-- BEGIN Records supplied --
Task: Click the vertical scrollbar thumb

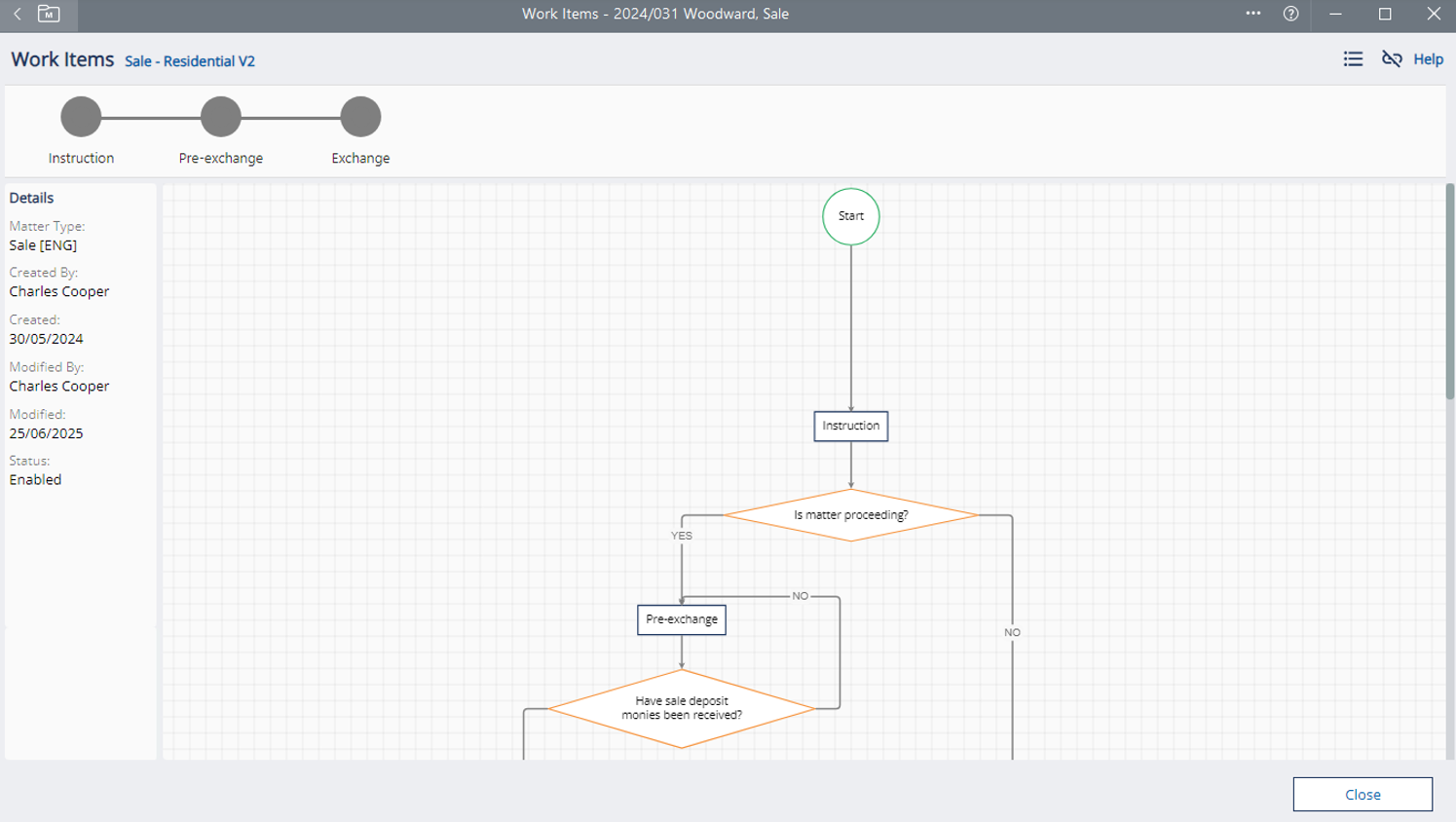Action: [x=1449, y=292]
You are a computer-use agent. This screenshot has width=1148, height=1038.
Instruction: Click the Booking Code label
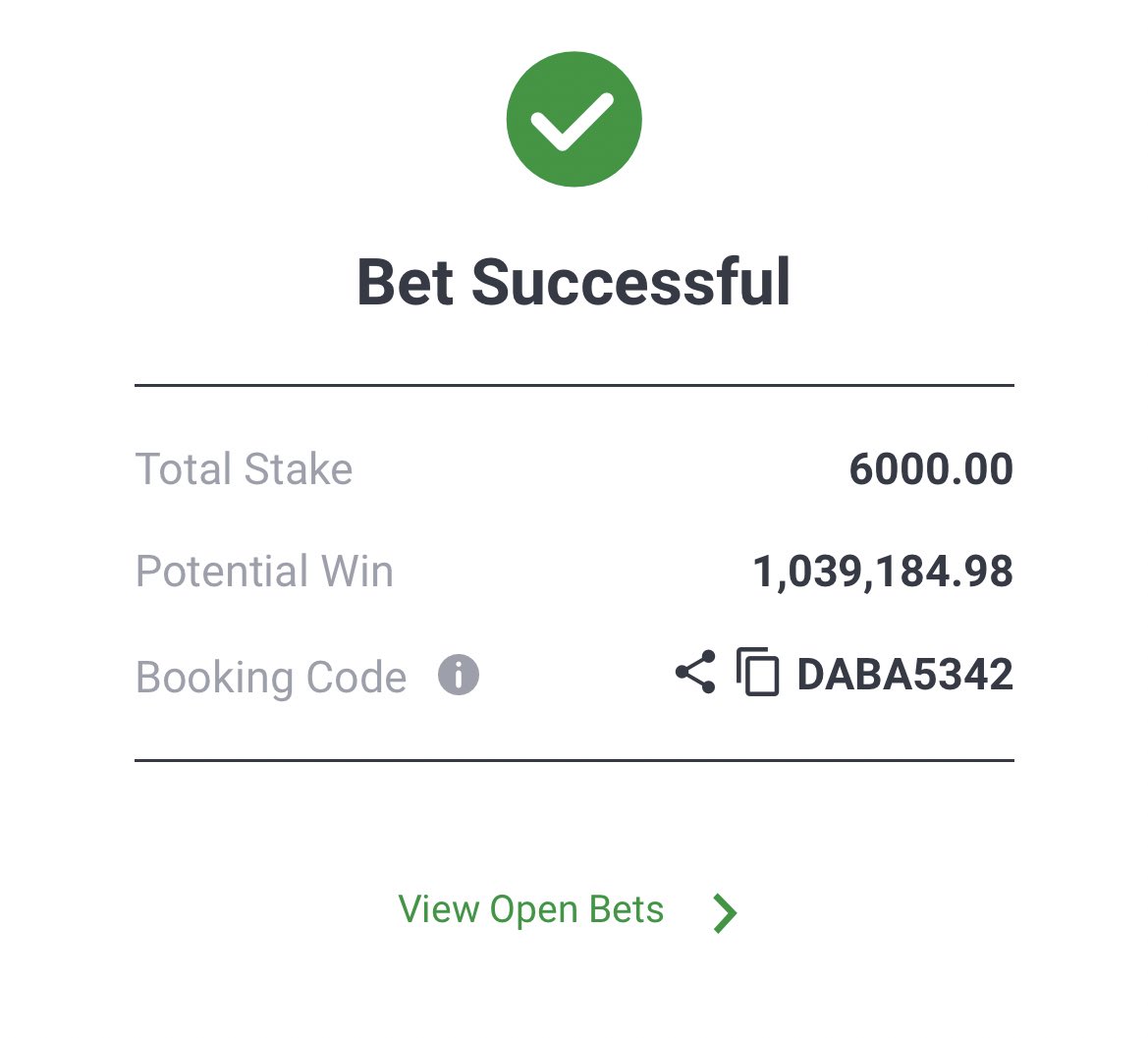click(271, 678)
-- END Records supplied --
Instructions for the task »
Lay out every line of the listing above as a Markdown table with the columns Row and Line, skipping blank lines and leaving the pictures out.

Exercise output »
| Row | Line |
|---|---|
| 1 | Task: Click the vertical scrollbar thumb |
| 2 | Action: [x=1449, y=292] |
| 3 | You are a computer-use agent. This screenshot has width=1148, height=1038. |
| 4 | Instruction: Click the Booking Code label |
| 5 | click(271, 678) |